La introducción del otro personaje principal, ShuXiu (Liyo Gong), china, que trabaja en un restaurante chino de una pariente y realiza un doctorado sobre el musgo, además de impartir clases, es con su voz, sobre planos de la naturaleza, planos detalle, planos de un conjunto. Habla sobre desconexión entre el nombre y la materia que se nombra, sobre sentir que la habitación es parte de ella, y ella es parte de cada elemento que la conforma, un conjunto de mil detalles. La relación con lo real es una relación de conexiones (posibles). El musgo vincula con el origen de la vida en la Tierra. El musgo son muchos tipos de musgo, aunque para nosotros solo sea musgo. Diversidad. En nuestro transito por la vida somos seres flotantes con raíces potenciales que realizar según las conexiones. Florecemos según las relaciones o conexiones que establezcamos. En sus particulares tránsitos, Stefan y ShuXiu coinciden en una ocasión en el restaurante, pero para su sorpresa, en el bosque, cuando él va camino del taller dónde tiene el coche y ella está estudiando el musgo.
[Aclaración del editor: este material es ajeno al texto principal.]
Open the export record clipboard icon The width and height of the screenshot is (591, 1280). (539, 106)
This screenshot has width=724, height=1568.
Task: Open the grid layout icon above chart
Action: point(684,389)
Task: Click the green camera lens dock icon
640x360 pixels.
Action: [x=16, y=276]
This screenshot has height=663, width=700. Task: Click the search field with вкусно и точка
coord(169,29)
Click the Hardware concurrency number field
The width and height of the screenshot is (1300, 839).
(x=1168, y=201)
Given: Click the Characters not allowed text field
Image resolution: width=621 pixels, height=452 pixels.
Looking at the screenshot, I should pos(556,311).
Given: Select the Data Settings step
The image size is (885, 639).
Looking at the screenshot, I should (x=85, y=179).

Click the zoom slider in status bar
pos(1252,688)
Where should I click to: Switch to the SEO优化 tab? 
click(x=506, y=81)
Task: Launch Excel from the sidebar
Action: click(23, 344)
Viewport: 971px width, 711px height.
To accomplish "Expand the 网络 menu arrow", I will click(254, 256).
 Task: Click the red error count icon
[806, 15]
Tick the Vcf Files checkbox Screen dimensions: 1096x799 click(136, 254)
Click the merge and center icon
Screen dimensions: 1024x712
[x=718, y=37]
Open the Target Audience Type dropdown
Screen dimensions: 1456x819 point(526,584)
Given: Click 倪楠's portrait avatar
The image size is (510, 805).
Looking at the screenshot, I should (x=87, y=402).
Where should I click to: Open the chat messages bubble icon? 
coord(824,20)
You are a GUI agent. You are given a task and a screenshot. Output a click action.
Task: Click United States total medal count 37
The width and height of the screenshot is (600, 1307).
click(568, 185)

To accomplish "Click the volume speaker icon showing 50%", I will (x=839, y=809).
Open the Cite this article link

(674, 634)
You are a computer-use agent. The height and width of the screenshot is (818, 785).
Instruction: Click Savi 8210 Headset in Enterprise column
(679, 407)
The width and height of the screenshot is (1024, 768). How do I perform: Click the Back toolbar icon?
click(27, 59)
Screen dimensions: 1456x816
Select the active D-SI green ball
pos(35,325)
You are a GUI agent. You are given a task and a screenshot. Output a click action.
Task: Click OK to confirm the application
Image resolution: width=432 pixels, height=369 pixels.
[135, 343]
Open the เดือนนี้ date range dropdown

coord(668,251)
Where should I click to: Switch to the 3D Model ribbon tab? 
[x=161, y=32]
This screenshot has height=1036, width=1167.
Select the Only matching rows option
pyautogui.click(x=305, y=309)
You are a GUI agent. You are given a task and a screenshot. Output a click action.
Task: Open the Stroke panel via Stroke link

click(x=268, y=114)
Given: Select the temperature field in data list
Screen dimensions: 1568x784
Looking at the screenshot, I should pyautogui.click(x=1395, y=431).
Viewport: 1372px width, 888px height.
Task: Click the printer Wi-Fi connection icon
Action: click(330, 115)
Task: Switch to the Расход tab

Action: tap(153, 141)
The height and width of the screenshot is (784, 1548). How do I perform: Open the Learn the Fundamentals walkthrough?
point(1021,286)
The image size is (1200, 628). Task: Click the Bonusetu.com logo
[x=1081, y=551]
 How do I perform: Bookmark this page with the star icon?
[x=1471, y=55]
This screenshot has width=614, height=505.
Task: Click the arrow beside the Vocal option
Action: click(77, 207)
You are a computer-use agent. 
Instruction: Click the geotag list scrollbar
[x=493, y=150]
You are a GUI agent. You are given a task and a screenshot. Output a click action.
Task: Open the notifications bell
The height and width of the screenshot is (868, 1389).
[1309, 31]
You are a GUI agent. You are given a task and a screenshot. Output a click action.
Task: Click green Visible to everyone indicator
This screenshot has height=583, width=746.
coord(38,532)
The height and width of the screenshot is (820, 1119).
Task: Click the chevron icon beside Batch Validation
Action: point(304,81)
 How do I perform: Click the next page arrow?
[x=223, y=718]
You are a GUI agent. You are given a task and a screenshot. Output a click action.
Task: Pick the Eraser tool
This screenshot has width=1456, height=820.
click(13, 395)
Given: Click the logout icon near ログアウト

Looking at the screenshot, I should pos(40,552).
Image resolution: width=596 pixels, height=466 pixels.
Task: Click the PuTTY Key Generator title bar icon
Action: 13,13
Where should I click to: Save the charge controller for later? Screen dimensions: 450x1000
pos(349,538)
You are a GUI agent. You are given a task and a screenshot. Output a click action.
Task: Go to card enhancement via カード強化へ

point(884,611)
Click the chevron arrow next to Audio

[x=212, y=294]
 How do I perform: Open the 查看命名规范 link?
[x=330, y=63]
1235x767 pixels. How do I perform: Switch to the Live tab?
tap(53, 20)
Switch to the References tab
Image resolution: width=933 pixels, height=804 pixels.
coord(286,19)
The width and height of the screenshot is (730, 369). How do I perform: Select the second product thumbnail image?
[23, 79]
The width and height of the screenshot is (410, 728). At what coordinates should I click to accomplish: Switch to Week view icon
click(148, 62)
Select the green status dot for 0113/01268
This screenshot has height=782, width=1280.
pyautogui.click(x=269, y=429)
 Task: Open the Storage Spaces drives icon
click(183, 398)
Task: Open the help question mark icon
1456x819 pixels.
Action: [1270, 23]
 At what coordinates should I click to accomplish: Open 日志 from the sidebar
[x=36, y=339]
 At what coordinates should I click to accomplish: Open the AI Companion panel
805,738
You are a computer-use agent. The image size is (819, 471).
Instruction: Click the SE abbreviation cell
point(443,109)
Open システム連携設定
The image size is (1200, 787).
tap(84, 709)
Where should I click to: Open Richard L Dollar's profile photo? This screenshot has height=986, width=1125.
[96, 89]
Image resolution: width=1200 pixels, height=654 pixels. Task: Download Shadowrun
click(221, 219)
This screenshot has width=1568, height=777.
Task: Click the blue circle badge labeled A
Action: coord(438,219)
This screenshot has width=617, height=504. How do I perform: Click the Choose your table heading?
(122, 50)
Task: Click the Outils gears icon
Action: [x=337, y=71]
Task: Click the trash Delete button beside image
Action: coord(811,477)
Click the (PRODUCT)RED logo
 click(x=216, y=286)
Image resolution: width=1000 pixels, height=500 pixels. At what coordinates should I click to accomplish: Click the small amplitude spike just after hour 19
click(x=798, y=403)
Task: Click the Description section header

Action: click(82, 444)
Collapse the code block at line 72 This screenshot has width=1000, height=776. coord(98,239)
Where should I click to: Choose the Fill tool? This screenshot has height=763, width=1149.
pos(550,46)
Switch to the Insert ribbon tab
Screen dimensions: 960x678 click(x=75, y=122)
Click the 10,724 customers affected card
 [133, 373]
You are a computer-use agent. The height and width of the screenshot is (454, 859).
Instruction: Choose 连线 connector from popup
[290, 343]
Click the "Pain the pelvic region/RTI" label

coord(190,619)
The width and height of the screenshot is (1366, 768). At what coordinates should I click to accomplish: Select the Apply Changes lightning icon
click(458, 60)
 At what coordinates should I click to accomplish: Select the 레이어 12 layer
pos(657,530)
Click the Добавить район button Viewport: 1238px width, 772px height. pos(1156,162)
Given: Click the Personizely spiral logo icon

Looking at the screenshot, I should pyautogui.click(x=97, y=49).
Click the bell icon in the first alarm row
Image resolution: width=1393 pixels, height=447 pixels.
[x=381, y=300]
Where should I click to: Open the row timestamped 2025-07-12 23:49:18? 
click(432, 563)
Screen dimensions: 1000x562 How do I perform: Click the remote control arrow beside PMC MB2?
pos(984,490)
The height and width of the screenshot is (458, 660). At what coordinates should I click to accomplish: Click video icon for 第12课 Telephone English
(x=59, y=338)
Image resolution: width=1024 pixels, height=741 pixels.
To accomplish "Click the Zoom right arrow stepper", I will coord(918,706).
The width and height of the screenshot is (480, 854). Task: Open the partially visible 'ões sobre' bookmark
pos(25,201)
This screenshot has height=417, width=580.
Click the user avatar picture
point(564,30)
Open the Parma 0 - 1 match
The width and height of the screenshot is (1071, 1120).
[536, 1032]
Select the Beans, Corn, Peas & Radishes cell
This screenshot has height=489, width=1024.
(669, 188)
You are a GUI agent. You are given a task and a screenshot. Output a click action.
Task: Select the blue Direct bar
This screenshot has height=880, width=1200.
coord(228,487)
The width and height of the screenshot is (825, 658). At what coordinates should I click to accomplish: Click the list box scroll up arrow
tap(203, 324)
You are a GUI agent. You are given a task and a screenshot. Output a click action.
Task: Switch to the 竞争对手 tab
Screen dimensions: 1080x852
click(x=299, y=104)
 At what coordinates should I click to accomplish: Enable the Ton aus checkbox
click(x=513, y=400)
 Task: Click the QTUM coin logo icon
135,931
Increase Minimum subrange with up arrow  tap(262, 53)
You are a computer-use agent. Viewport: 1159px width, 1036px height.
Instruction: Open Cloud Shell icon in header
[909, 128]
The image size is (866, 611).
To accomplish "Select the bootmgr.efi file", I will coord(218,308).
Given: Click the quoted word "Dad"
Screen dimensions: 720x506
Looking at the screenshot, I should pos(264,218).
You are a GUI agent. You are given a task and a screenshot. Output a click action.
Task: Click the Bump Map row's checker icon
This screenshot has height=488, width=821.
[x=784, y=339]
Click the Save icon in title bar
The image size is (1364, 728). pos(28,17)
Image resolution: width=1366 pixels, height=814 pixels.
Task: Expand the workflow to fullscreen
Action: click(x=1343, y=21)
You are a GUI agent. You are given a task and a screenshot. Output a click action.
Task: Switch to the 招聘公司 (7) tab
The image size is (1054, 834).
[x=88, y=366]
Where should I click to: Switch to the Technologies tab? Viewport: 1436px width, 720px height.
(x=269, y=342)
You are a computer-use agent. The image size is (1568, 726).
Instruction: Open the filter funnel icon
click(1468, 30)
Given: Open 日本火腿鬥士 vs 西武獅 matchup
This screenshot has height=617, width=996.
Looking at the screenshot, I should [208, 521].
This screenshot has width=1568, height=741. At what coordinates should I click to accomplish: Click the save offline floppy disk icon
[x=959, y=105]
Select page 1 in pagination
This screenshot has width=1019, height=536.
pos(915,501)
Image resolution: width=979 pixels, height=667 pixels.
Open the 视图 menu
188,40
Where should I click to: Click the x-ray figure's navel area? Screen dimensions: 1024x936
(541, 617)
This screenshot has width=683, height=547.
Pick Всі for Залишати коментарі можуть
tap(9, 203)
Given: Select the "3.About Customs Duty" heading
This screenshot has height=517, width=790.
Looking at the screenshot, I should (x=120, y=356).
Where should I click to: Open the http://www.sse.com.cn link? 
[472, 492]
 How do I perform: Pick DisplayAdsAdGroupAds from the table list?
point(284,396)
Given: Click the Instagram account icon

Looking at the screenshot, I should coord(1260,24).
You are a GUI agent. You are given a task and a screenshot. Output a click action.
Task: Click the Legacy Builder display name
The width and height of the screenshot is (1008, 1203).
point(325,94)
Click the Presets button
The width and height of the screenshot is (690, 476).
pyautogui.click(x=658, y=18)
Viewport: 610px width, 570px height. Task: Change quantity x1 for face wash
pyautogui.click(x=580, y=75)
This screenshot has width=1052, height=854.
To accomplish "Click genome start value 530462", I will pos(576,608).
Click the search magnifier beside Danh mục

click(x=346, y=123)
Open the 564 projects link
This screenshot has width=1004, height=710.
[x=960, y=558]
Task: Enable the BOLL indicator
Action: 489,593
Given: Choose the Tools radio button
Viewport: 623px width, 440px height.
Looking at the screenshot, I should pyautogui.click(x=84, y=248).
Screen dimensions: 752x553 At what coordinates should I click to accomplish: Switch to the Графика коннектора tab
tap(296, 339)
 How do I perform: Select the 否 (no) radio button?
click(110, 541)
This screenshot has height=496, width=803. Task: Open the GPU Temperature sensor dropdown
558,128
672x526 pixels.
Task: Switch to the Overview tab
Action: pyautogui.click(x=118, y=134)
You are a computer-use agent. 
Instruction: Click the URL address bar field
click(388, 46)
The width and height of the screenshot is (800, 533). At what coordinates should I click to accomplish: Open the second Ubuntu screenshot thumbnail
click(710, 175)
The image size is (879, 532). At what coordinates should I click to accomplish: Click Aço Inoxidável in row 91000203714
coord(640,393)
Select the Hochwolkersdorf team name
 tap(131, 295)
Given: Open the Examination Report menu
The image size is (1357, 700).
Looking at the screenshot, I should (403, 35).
Un cruce casual y se crea una misma dirección. Juntos prosiguen, llueva o no. Él se asombra con lo que ella observa, otras capas, otros ángulos de la realidad, otras escalas: El musgo es un bosque en miniatura. Dos miradas conectan. Se alternan los planos de ambos con los planos de la naturaleza, planos detalles, planos de un conjunto. Aquí, es como sienten ambos a la vez, sintiéndose juntos. La realidad es una suma de posibles cruces que no sabes qué pueden deparar. Si no hubiera tenido que esperar a que arreglaran su coche no se habrían cruzado en mitad de un bosque. Su cruce propicia una posibilidad, entre sus derivas y decisiones. Quien se marcha puede retornar. Quién sabe qué se puede construir tras su encuentro que es conexión. La narración de Here, un hombre bueno, es la de un proceso, y la constatación de que múltiples elementos conforman un conjunto, como planos los de la misma narración que es pausado flujo, una narración que fluye, como la relación entre Stefan y ShuXiu, dos seres humanos de procedencias diferentes que se cruzaron en otra ciudad y quizá conforme una dirección conjunta. Quizá, porque la realidad es también una suma de posibles (relaciones).